The pickle plant, to which I was
assigned, consisted of four departments. Workers in the receiving department unloaded
freight trucks bringing fresh cucumbers from as far as Skagit Valley, 100 miles
to the north. Belts conveyed the cucumbers into the sorting department to be
separated by size and quality, step 2. Lift trucks carried big boxfuls of cucumbers
from the sorting shed to ferment in large pickle tanks. They went into tanks as
cucumbers but came out as flavored pickles, sweet or sour. Using large nets
with long metal handles, workers deftly dipped pickles out of fermenting tanks into
large boxes. Lift trucks toted the boxes to the packing line. After packaging,
step 4, the bottled product was stored in warehouses pending distribution to
retail stores.
I was assigned to work in step three, the tank shed. Only Mike, the tank shed manager, and I worked
in the tank shed on a daily basis. Thus I was the lowest ranking “tank rat,” and
I felt okay about such a dregs-of-the-earth status. For me, having a
good-paying industrial job was a godsend, far superior to other options
available such as lawn mowing. Although I came home from work smelling like a
pickle, I was very grateful for the checks I could deposit into my new checking
account.
Competition among college
students for such jobs was intense and I knew that my success in getting one
was due in part to a couple of employees who knew me and could vouch for me.
One of them was a professor in a local college who worked at Nalley’s during summer
college vacation periods. I knew him from years of association in my home
congregation. He was the vocal, independent thinker whom the new pastor asked
to leave. Another was the manager of the potato chip plant. Both of them put in
a good word for me.
Consumers who may eat a tablespoon of pickle relish or a pickle
slice or two in a hamburger sandwich would have no way to comprehend the enormous
volume of fresh pickles that Nalley’s processed daily. Imagine a tank, made of
oak staves, about eight feet in diameter and eight feet deep. These are the
dimensions, roughly, of the average tank in the shed. Tanks in the open air yard
were much larger on average, running up to 20 feet in diameter and 12 feet deep.
Altogether I’d guess that Nalley’s used about 250 tanks—about 100 indoors in
the shed alone—each harvest season. We tank rats were responsible for filling these
tanks with cucumbers and brine.
Undercover
To access the rows of large tanks in the tank shed, men and
machines walked or drove on an elevated surface of heavy plank flooring six feet
wide or more, built to handle the weight of a loaded lift truck. The tanks were
set into rows A and B, separated by the boardwalk from rows C and D, separated
by the board walk from E and F, and so on.

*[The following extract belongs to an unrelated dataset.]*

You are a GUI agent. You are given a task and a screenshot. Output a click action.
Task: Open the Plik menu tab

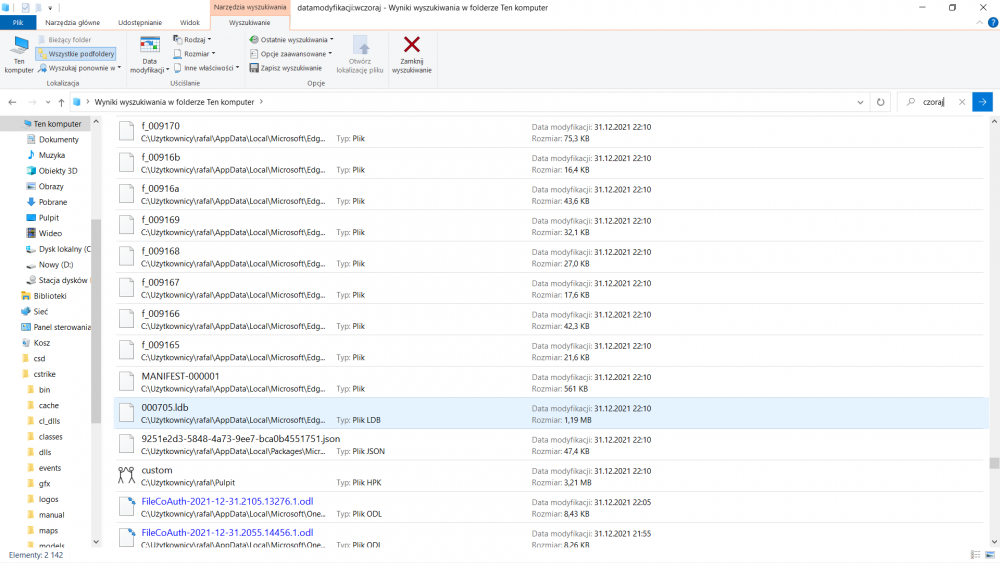(18, 22)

Down below the boardwalk was a cemented floor with troughs
and drains built to handle hundreds of gallons of liquid at any one time. The
boardwalk was sufficiently elevated to allow a person to move from one tank to
another, stooping over to avoid hitting the boardwalk above. One person—me, the
flunky “tank rat”—worked alone in the dark, wet spaces below the boardwalk. I
romanticized my working environment by thinking it resembled the City of Paris
sewer system I’d read about in “Les Miserables.”
At the base of a tank, I’d routinely knock out the bung, three
inches in diameter, then rush to climb up the ladder to avoid my boots being swamped
in the river of brine. Just as frequently I’d hammer bungs back into drain
holes so that the tanks could be refilled. I’d also pick up stray pickles and
unplug the gutter drains when brine backups occurred. Whenever I knocked a bung
and sent a few thousand gallons of brine down the drain into the city sewer
system the employees at the sanitary sewer treatment plant would say, “There
goes Nalley’s again,” or so it was said.
I, the master of my underworld kingdom, made certain to
never drop my industrial grade flashlight. To lose my light would put me at
risk of running into beams or stepping off into a deep spot.
Rescued
Every day my boss also assigned me tasks on the boardwalk
that separated rows of tanks. At this level I pumped water into the tanks, emptied
bags of salt into the water to make brine, tested pickles for firmness and their
stage of fermentation, raised or lowered the brine level using drain hoses, and
set up pumps to circulate brine throughout a tank.
Above boards on the deck, I was frequently told to drain a
few inches of brine from an overfull tank. This meant using a siphon hose. The
hard part was to start the flow. By watching other workers I learned to stuff
the tank end of the two-inch hose down into the brine, then form a tight
closure by placing the palm of my left hand over the draining end. I’d pull the
hose up quickly with my right hand while also lowering the draining end to the
floor. Then gravity took over and up to thirty inches of brine could be
siphoned off.
Once in a while the preferred siphon starting method failed
and a different technique was necessary. On such an occasion I learned to place
the tank end of the hose in the brine, then kneel to the floor and suck on the
hose to get the brine flow started. I tried the first method with no luck, so I
turned to the second method. I didn’t remove my lips from the hose soon enough.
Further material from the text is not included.